## THE REQUEST
Pick out and copy every line of the listing that contains the word "Open". Case counts.

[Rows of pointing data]
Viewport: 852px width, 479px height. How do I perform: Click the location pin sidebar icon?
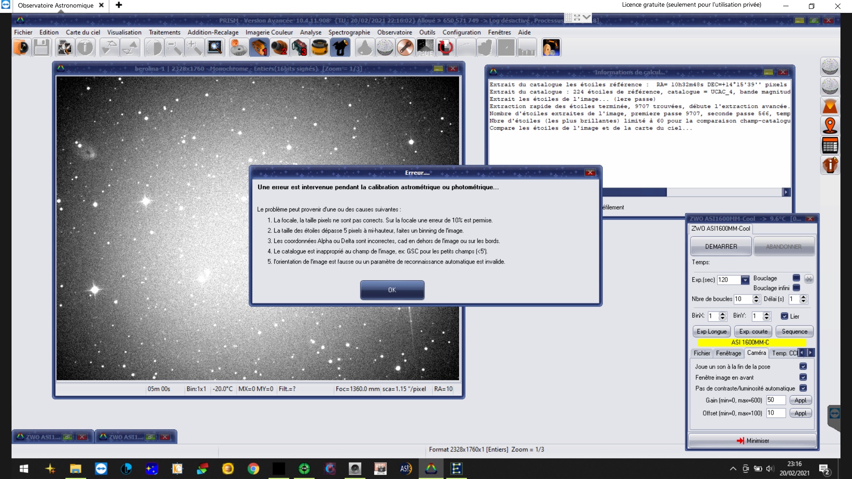point(830,126)
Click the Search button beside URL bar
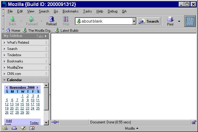 click(x=149, y=21)
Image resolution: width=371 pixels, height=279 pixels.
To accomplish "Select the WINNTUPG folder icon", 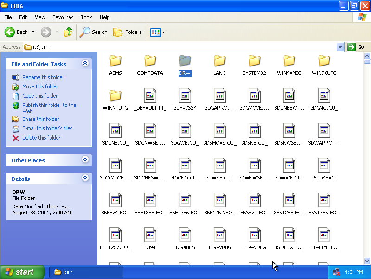I will coord(115,96).
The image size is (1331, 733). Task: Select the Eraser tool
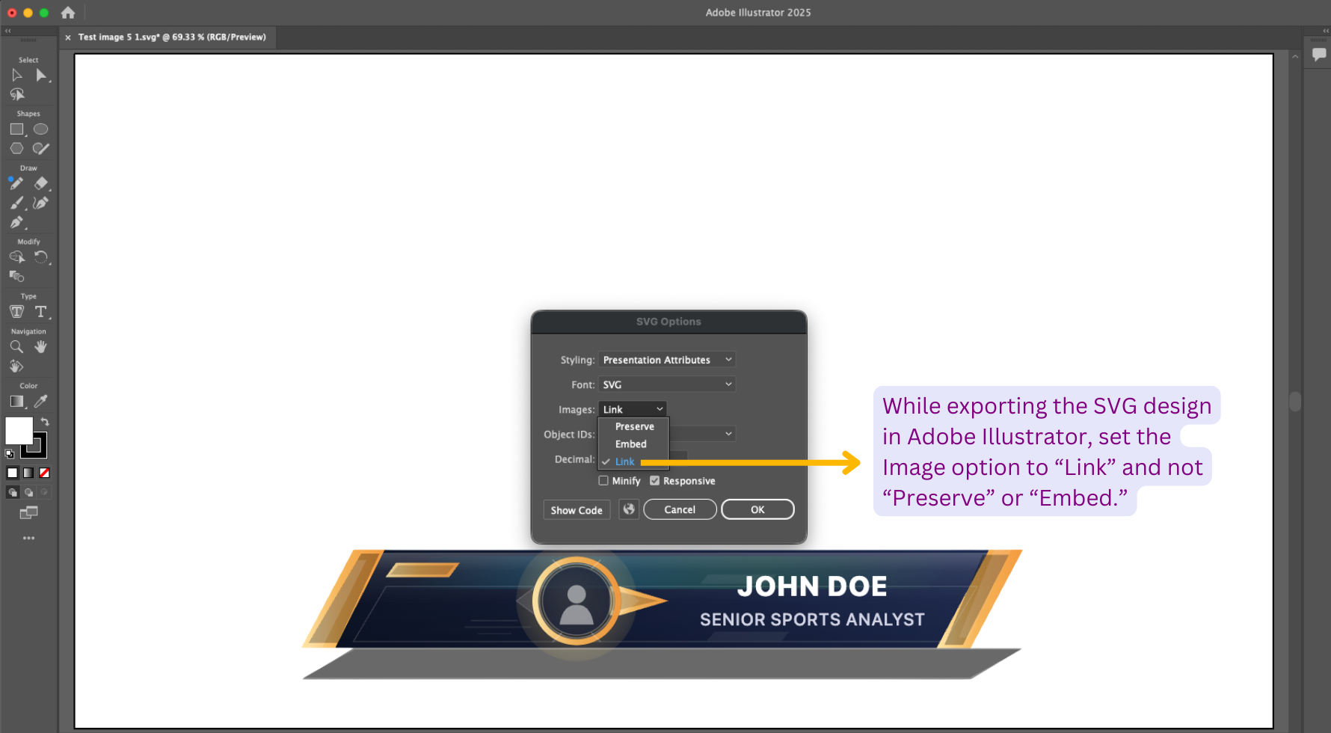(x=40, y=183)
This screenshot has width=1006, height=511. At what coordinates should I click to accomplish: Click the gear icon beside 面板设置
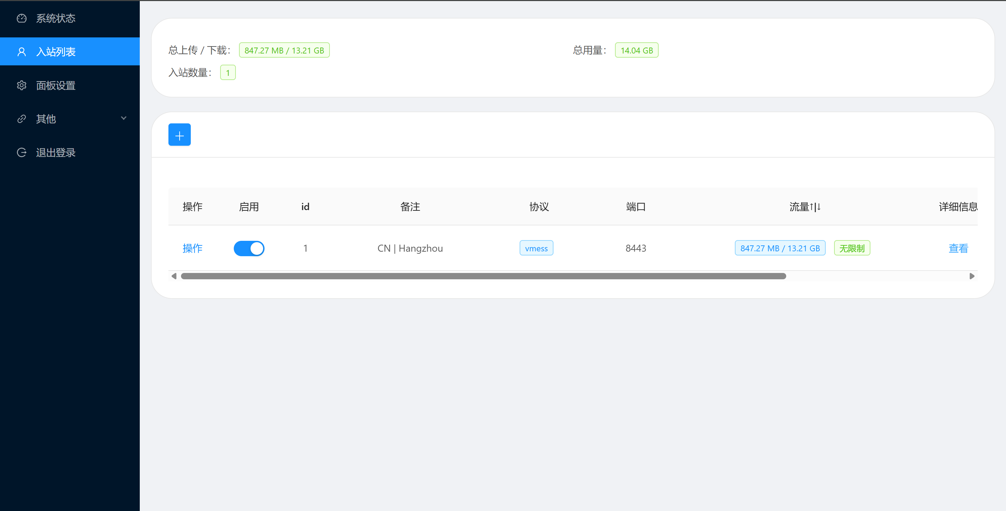tap(21, 85)
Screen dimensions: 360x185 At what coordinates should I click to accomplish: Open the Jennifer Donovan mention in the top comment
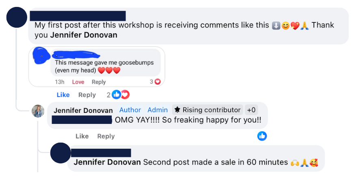84,35
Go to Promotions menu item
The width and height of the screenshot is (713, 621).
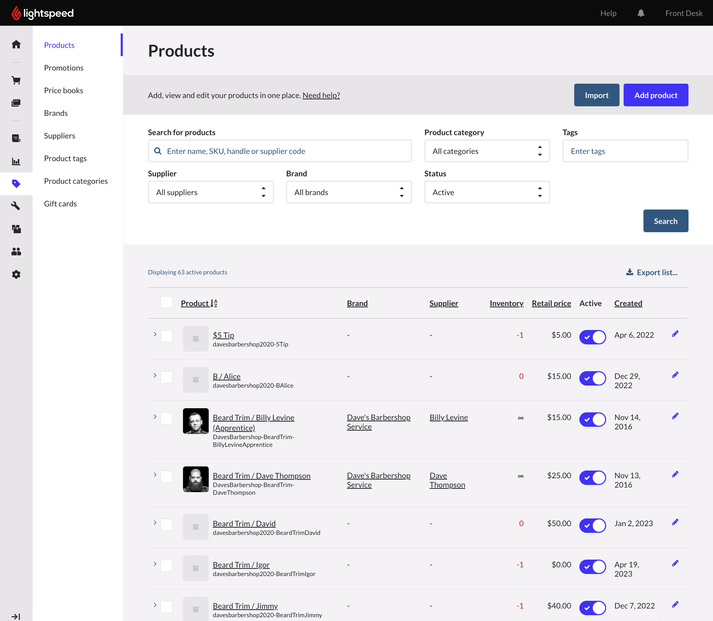pyautogui.click(x=64, y=68)
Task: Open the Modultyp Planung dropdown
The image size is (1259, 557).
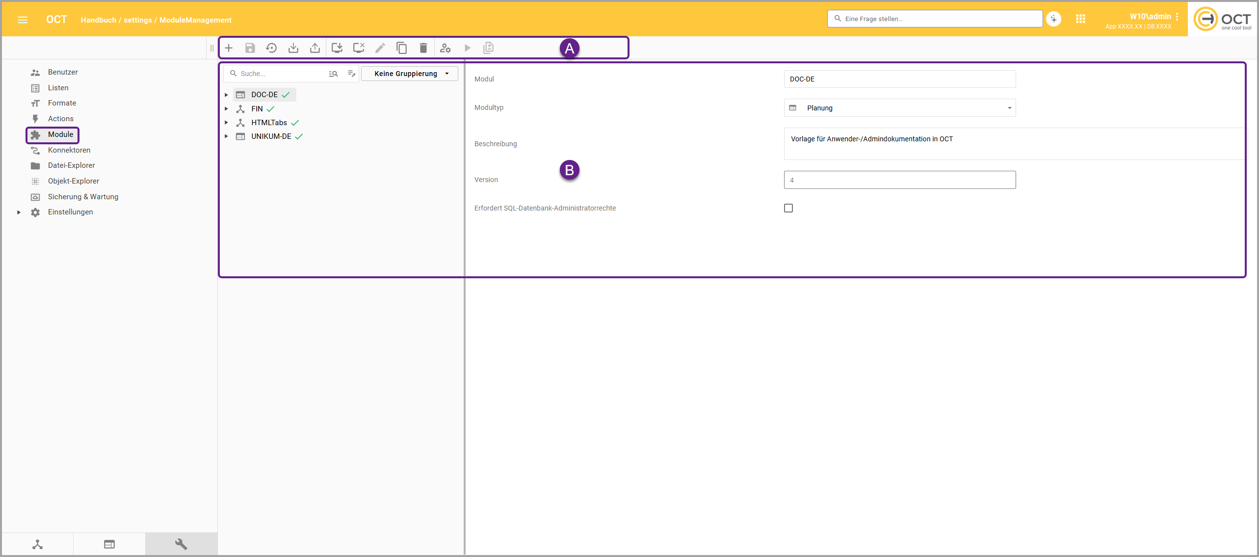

## PROBLEM SOLUTION
Screen dimensions: 360x185 At what coordinates should I click to accomplish: Open the Jennifer Donovan mention in the top comment
Task: Open the Modultyp Planung dropdown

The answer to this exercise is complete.